Hello people,

I am currently attending a Data Science course and to finish I have to write a paper about a project that I am currently working on. I write the code in VSCode and I use .ipynb notebooks.

So I am basically training a few ML models after a long data preprocessing which worked out fine. But as soon as I run my hyperparameter tuning code, my PC takes a lot of time. Right now I am running hyperparameter tuning for RandomForest and it already runs for 21 hours.

Is there any possibility for me to run my code somewhere else? I read abour Heroku, but that seems to be too much than what I am looking for. I am getting a bit nervous, because I want to get this paper done. The worst case is that I have to buy a new PC.

Thank you so much!

Comments

You must log in or register to comment.

BlazeObsidian t1_j6xbu8f wrote on February 2, 2023 at 3:42 PM

You can try Kaggle notebooks and Google Colab notebooks but they don't persist for that long. They typically shut down after 6 hours. You'll have to periodically save your best model/hyperparameters but that might be a viable free option.

Google Colab also has a paid option where you can upgrade the RAM, GPU etc.. to meet your needs.

But I am curious as to why it's taking 21 hours. Have you checked in your course forums/discussions for the expected time ?

https://www.kaggle.com/

https://colab.research.google.com/

qalis t1_j6xkna5 wrote on February 2, 2023 at 4:38 PM

If you are tuning hyperparams for RF for 21 hours, you are doing something wrong. RFs often do not require any tuning at all! Additionally, are you using all available cores? Are you using some better HPO algorithm like TPE in Optima or Hyperopt?

Emergency-Dig-5262 OP t1_j6xx6w6 wrote on February 2, 2023 at 5:55 PM

I am using GridSearchCV. I don't know Hyperopt or TPE, but I will definitely do some research about them. Thank you!

Good call on the cores. That's the next thing I will check out!

godx119 t1_j6xywl5 wrote on February 2, 2023 at 6:06 PM

I was able to get $100 credit on Azure by signing up as a student, I would think that would cover whatever resources you need for your project.

thevillagersid t1_j6xgoi5 wrote on February 2, 2023 at 4:13 PM

Look into getting setup with a cloud solution, like Amazon Sage Maker or something similar. The potential gains to moving to a more powerful machine will be strongly dependent, however, on what is causing your code to take so long to execute. If it's just taking a long time because you're searching over a massive, high dimensional grid, moving to a better machine might offer limited improvements, and you might need to look into splitting the workload across a cluster of machines.

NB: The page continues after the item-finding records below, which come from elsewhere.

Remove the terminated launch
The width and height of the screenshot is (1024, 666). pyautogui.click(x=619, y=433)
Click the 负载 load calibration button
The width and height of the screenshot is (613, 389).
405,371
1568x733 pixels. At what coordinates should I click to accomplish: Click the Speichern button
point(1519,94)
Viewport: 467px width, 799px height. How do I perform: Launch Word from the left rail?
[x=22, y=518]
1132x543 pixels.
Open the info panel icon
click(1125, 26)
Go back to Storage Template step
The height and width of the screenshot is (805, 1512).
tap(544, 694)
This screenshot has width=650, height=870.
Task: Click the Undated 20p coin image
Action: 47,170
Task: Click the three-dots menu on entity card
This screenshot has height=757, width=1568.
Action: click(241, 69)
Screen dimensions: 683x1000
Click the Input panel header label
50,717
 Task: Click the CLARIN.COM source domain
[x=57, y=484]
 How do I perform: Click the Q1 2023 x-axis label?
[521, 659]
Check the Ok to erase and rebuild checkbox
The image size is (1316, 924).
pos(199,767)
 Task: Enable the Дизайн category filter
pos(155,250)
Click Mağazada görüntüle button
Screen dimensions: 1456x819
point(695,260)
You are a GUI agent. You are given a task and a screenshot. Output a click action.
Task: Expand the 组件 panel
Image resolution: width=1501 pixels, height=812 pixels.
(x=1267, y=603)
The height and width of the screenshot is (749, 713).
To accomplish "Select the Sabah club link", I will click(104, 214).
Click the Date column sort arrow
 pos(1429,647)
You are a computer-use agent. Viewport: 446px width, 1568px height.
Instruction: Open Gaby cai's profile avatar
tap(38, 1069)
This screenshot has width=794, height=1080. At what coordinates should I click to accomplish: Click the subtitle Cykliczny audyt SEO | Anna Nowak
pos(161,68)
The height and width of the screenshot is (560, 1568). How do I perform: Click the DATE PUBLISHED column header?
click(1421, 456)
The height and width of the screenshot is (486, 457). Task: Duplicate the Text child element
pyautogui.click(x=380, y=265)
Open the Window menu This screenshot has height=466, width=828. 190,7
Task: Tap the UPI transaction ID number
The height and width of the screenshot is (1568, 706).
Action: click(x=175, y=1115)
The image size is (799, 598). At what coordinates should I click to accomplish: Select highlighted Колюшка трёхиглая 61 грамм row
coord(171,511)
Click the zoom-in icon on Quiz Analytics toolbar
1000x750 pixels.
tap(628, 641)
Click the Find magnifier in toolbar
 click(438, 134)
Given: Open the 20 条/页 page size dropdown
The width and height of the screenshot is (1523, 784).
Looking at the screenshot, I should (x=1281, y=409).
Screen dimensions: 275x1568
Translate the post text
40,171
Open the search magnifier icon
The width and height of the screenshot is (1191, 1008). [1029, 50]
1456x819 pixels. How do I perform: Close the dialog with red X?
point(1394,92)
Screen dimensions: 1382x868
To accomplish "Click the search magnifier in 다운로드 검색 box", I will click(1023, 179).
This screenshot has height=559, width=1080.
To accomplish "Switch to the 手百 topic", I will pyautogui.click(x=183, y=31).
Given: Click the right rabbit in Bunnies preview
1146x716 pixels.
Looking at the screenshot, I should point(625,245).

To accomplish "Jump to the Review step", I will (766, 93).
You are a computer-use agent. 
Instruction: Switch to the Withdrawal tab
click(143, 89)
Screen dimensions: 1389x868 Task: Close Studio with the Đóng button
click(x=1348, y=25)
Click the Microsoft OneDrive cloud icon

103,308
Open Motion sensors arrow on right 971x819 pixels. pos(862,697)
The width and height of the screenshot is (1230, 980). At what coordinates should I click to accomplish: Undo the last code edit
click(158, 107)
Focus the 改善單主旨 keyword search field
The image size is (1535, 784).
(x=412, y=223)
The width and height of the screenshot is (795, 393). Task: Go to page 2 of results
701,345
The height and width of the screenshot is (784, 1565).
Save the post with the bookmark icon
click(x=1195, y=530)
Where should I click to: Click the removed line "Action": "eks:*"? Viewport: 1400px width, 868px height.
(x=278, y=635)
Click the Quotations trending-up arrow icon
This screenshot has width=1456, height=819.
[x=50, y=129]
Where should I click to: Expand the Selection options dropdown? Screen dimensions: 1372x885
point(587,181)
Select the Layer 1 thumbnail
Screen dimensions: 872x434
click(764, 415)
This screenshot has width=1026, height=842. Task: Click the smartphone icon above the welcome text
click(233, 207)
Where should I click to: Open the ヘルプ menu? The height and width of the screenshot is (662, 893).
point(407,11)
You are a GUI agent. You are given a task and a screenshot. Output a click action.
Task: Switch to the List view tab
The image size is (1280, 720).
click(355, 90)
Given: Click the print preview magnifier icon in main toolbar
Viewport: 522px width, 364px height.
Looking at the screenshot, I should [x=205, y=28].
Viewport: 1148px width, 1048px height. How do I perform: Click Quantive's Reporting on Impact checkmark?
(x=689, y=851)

ggf31416 t1_j741sxn wrote on February 3, 2023 at 10:31 PM

One possibility is GPU acceleration using the cuML framework, but if you are must use a specific framework like sklearn it won't be feasible. https://medium.com/rapids-ai/accelerating-random-forests-up-to-45x-using-cuml-dfb782a31bea

There are some alternatives such as Google, AWS, Gradient, you may be able to get student credits. Also, even if you don't need a GPU, you can rent an instances with many CPU cores at Vast.ai for cheap (even with the GPU it's cheaper than a CPU only AWS instance with the same amount of cores), for example the cheapest instance with 16vCPU is < $0.20/hour and only needs a credit card. The main issue with vast.ai is that you should save your results before shutting down the instance because they are tied to the machine which may become unavailable.